Previous studies with both upadacitinib and abatacept have demonstrated robust
and statistically significant improvement in disease activity at 12 week
compared to placebo. This study differs from other upadacitinib studies as it
is the first study to evaluate the safety and efficacy of upadacitinib vs.
abatacept in subjects with inadequate response to or intolerance to bDMARD
treatment.

Main objective:
1. To compare the safety and efficacy of upadacitinib 15 mg once daily (QD)
versus abatacept intravenous (IV) for the treatment of signs and symptoms of
rheumatoid arthritis (RA) in bDMARD-inadequate response (bDMARD-IR) or
bDMARD-intolerant subjects with moderately to severely active RA.

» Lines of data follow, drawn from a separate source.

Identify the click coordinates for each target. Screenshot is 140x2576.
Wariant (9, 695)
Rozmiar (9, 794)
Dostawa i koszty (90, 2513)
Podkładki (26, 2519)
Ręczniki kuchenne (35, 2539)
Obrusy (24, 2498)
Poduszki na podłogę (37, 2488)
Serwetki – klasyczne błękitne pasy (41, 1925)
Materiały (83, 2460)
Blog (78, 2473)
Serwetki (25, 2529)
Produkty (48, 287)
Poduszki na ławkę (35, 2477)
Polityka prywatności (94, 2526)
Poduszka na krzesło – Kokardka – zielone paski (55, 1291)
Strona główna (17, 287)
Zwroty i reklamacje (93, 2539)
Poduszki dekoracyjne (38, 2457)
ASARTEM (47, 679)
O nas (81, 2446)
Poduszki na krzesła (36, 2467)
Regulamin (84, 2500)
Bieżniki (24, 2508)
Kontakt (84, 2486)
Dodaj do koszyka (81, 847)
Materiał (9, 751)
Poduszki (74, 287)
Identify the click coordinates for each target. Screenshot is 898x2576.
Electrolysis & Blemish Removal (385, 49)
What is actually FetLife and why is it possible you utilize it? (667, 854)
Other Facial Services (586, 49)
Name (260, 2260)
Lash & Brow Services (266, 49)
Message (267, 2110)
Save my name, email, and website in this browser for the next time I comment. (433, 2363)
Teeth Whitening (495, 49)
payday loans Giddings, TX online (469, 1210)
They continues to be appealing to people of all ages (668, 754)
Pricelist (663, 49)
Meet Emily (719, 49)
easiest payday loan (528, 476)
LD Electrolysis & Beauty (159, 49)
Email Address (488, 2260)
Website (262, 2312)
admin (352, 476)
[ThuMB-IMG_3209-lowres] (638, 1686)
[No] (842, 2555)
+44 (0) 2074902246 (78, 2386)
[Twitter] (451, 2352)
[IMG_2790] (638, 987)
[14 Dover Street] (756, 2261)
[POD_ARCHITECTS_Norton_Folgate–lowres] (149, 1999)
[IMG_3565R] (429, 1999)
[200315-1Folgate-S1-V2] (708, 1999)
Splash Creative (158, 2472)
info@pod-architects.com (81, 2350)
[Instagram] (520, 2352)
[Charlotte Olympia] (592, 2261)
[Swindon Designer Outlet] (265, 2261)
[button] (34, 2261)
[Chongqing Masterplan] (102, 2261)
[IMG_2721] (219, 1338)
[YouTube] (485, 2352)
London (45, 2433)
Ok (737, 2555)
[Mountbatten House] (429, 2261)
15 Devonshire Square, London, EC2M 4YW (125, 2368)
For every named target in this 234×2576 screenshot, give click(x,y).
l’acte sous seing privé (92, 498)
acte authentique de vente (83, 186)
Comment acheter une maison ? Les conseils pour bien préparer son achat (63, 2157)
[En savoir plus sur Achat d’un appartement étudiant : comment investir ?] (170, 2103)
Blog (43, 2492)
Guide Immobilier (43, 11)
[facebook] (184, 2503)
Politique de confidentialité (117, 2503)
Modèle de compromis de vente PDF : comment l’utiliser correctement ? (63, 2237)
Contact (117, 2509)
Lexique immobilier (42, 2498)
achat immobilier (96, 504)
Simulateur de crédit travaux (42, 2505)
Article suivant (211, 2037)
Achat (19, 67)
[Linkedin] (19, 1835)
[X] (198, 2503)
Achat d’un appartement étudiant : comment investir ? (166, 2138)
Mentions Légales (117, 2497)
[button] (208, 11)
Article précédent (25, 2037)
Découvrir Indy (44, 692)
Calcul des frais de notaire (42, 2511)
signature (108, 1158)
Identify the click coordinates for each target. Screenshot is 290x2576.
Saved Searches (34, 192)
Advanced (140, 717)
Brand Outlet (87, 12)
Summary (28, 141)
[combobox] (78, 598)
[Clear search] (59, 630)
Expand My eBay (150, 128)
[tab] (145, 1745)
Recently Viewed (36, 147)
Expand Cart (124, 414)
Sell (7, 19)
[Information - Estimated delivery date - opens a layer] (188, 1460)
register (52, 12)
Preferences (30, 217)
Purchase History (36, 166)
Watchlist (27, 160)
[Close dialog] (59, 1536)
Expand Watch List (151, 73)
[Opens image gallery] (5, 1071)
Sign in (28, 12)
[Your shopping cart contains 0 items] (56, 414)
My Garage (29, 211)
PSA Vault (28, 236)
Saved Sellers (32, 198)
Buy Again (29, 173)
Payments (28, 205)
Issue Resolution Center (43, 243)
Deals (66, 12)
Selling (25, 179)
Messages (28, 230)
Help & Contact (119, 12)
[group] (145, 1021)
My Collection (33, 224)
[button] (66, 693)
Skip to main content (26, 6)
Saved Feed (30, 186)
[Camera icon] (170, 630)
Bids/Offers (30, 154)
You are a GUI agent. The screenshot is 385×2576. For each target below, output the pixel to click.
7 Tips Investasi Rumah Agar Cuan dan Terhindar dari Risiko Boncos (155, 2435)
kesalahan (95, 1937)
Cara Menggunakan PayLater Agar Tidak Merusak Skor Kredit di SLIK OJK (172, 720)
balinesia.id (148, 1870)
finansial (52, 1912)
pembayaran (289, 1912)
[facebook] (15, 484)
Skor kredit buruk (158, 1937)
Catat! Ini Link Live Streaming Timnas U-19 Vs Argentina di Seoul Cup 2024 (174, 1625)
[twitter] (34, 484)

2. To evaluate the long-term safety, tolerability, and efficacy of upadacitinib
15 mg QD in subjects with RA.

Secondary objectives:
1. Change from baseline in DAS28 (CRP) at Week 12 (superiority);

2. Proportion of subjects achieving Clinical Remission (CR) at Week 12
(superiority)

A 24-week randomized, double-blind, parallel-group, active-controlled treatment
period followed by an open label long-term extension period

Subjects who meet eligibility criteria will be randomized in a 1:1 ratio to one
of two treatment groups:
• Group 1: upadacitinib tablet QD, (Period 1)
• Group 2: Abatacept IV at Day 1, Weeks 2, 4, 8, 12, 16 and 20 (Period 1)

Subjects who complete the Week 24 visit (end of Period 1) will enter the
open-label long term extension portion of the study, Period 2 (192 weeks).
Subjects who are assigned to upadacitinib treatment group in Period 1 will
continue to receive upadacitinib QD per original randomization assignment.
Subjects who are assigned to abatacept IV in Period 1 will be switched to
receive upadacitinib 15 mg QD.

There will be higher burden for subjects participating in this trial compared
to their standard of care. Subject will be visiting the hospital more frequent
in period 1. Subjects will take daily tablets (placebo or upadacitinib) and
receive an IV infusion of abatacept or placebo. During these visits study
procedures will be performed among which blood sampling and questionnaires.
Subject will also be tested for TB, significant heart conditions, pregnancy,
HCV/HBV and HIV. Subject will also complete a daily diary.

Subjects will either receive upadacitinib or abatacept during the study. The
most frequently reported AEs (>= 5%) in the upadacitinib treated subjects were
urinary tract infection, headache, upper respiratory tract infection, and
nausea. Safety monitoring will be done during the study.

Taken together, the safety and efficacy data from the Phase 2 program show a
favorable benefit:risk profile for upadacitinib that supports further
development of upadacitinib in Phase 3 in subjects with RA.